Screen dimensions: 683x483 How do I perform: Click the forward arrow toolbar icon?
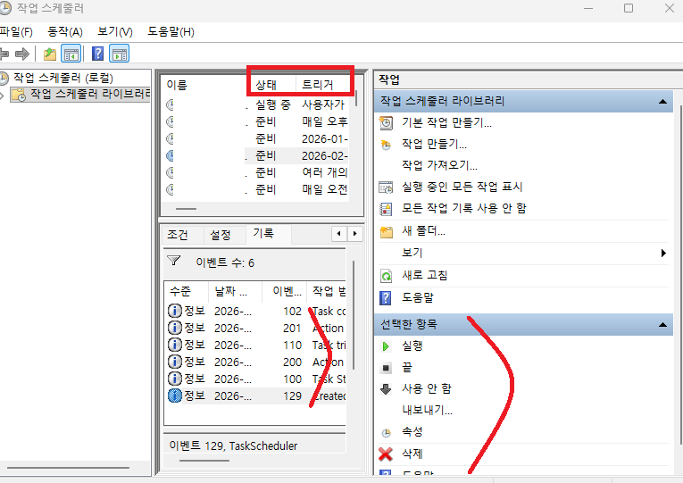[22, 54]
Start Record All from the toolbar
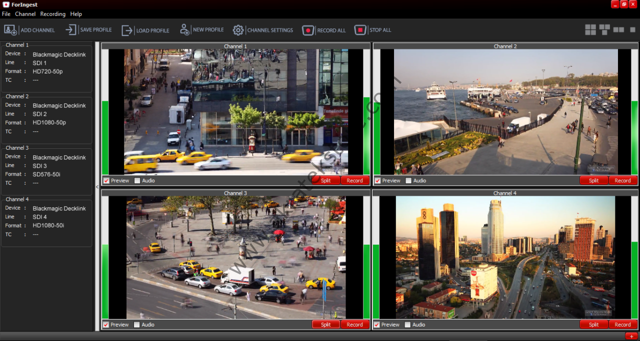This screenshot has height=341, width=640. tap(308, 30)
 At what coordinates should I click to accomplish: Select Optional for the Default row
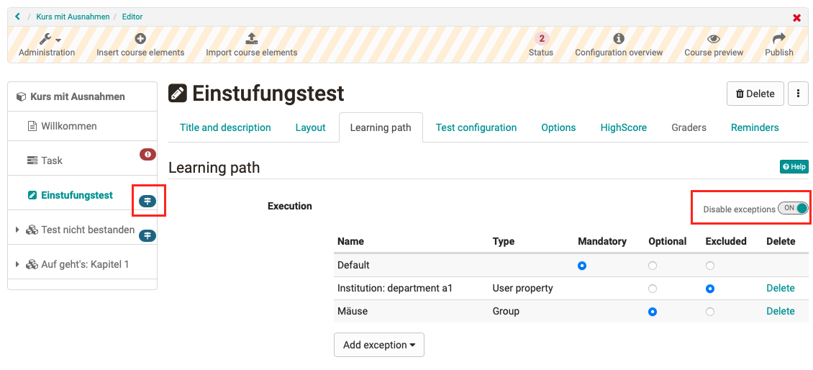coord(653,266)
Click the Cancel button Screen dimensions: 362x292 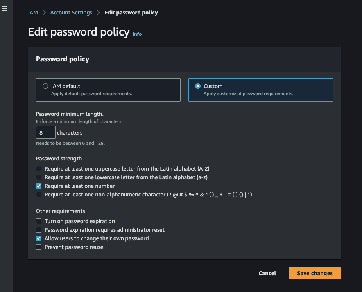coord(267,273)
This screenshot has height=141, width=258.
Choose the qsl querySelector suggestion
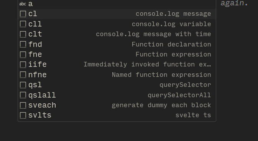click(117, 85)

..........

WHAT THE TASK ASKS: Leave every picture out, and reproduce exactly the lines from the line bearing "This screenshot has height=141, width=258." through the closing line of the material above.

PROBLEM SOLUTION:
This screenshot has height=141, width=258.
Choose the qsl querySelector suggestion
click(117, 85)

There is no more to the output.